What you need to do: Copy out the entries that follow exactly, leaving every picture behind.

-*-

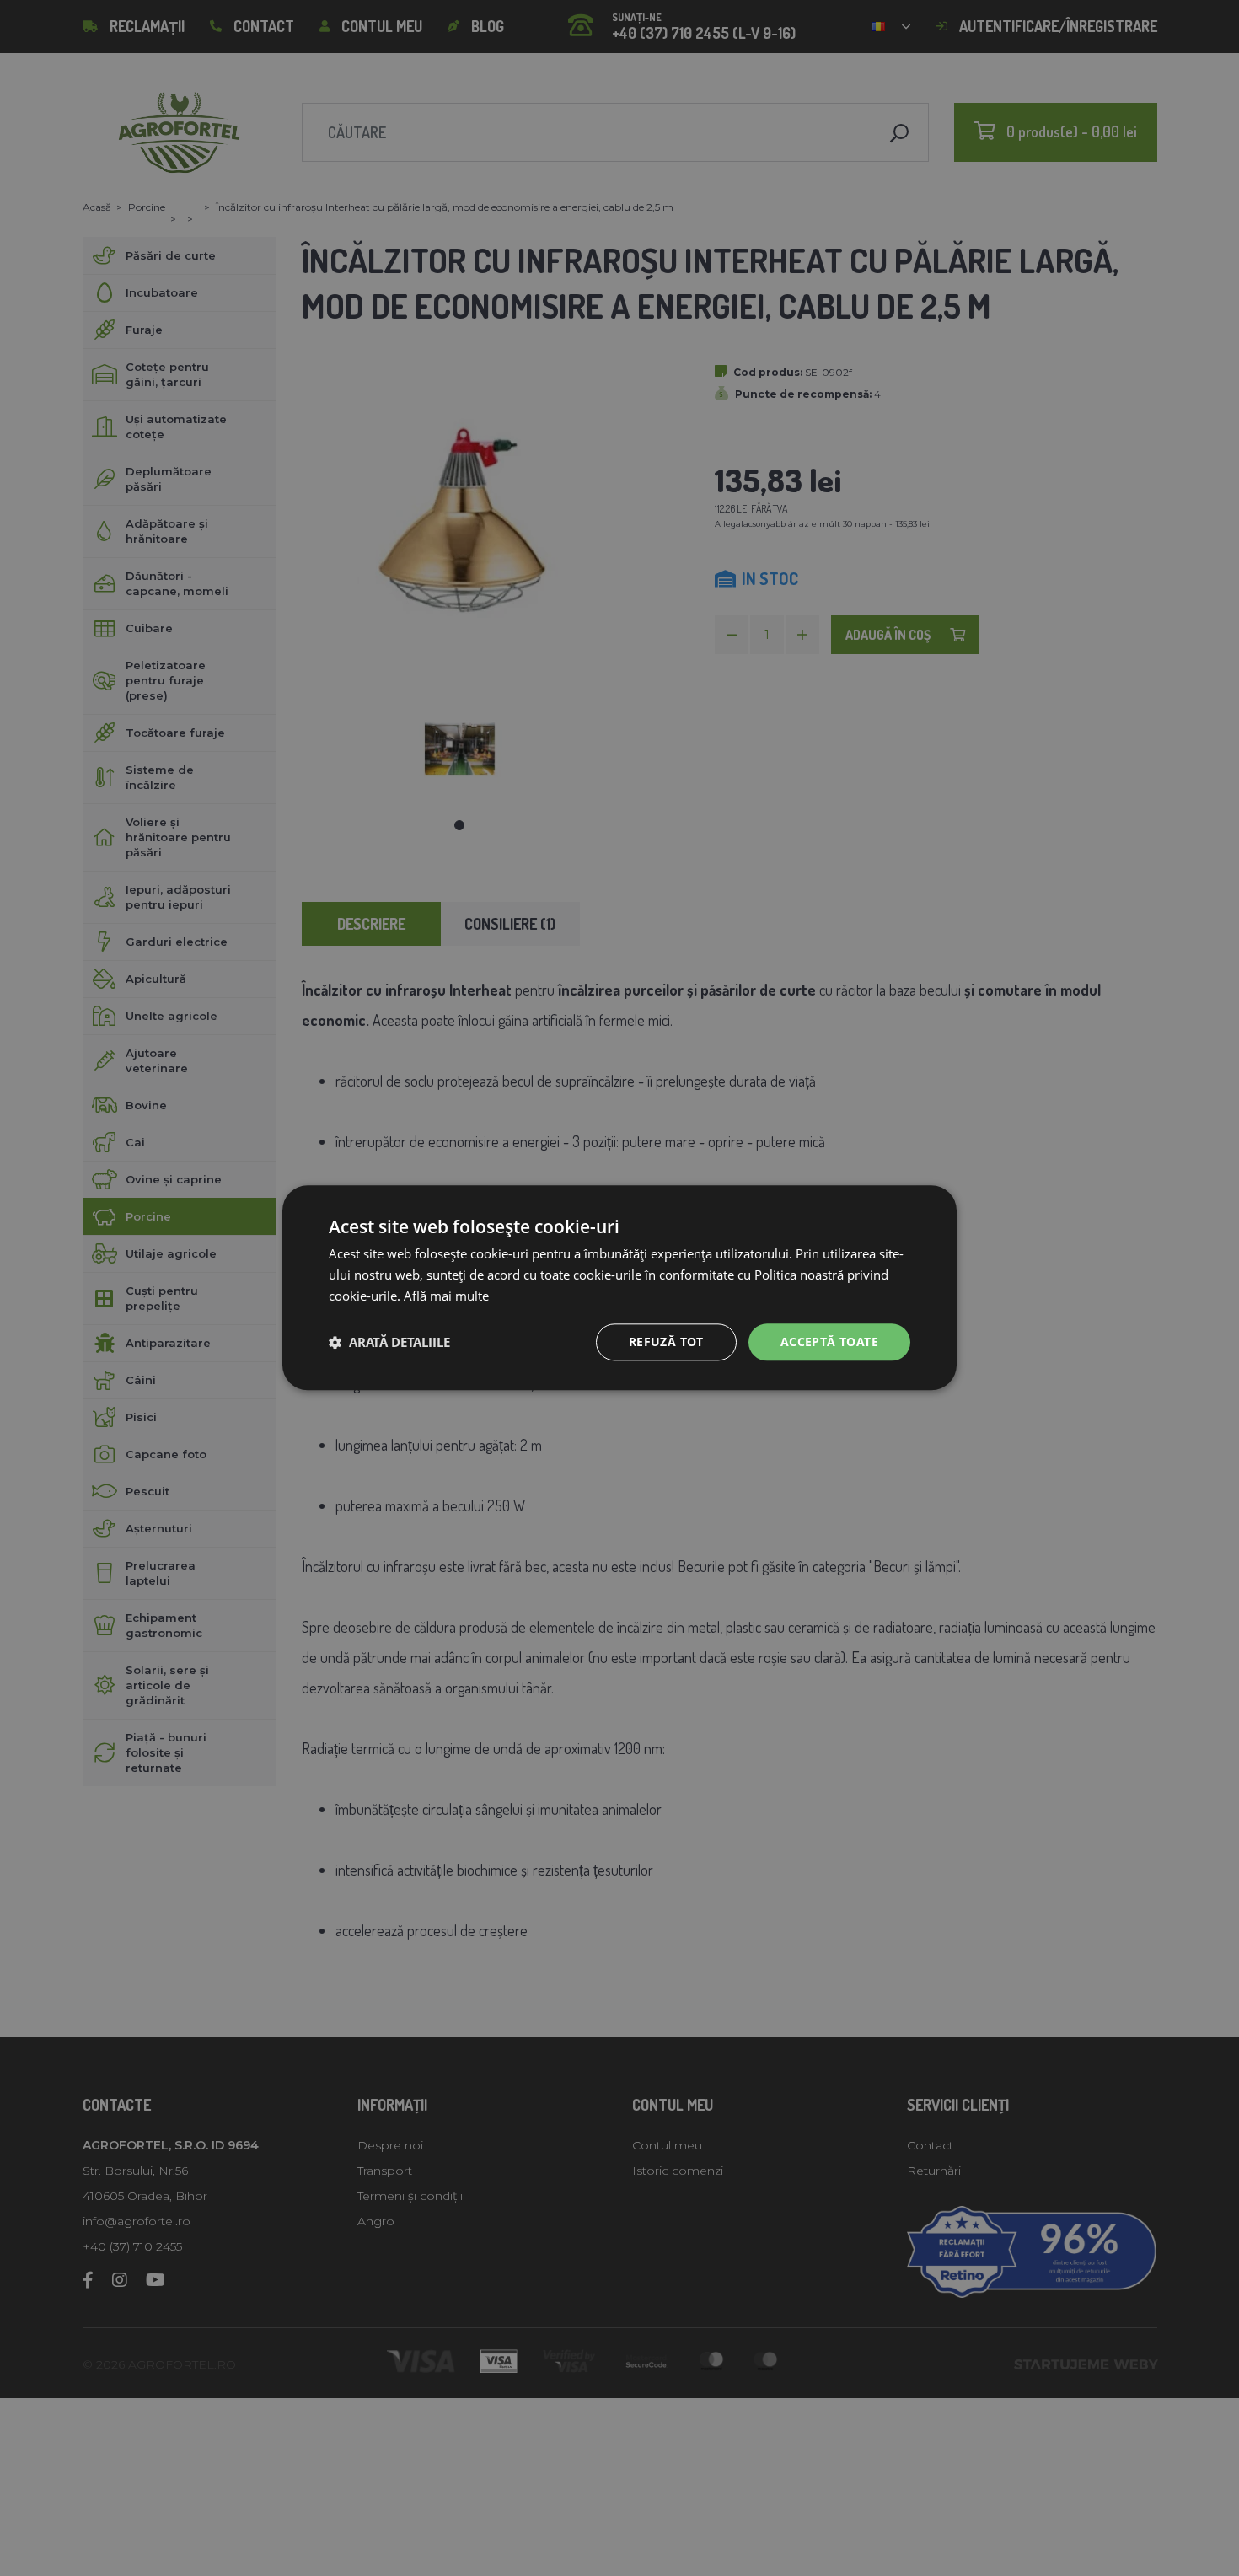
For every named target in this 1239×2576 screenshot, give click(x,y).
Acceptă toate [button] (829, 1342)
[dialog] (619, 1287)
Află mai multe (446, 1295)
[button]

-*-

Reply to the task:
For every named target in this 1239×2576 screenshot, give click(x,y).
Acceptă toate [button] (829, 1342)
[dialog] (619, 1287)
Află mai multe (446, 1295)
[button]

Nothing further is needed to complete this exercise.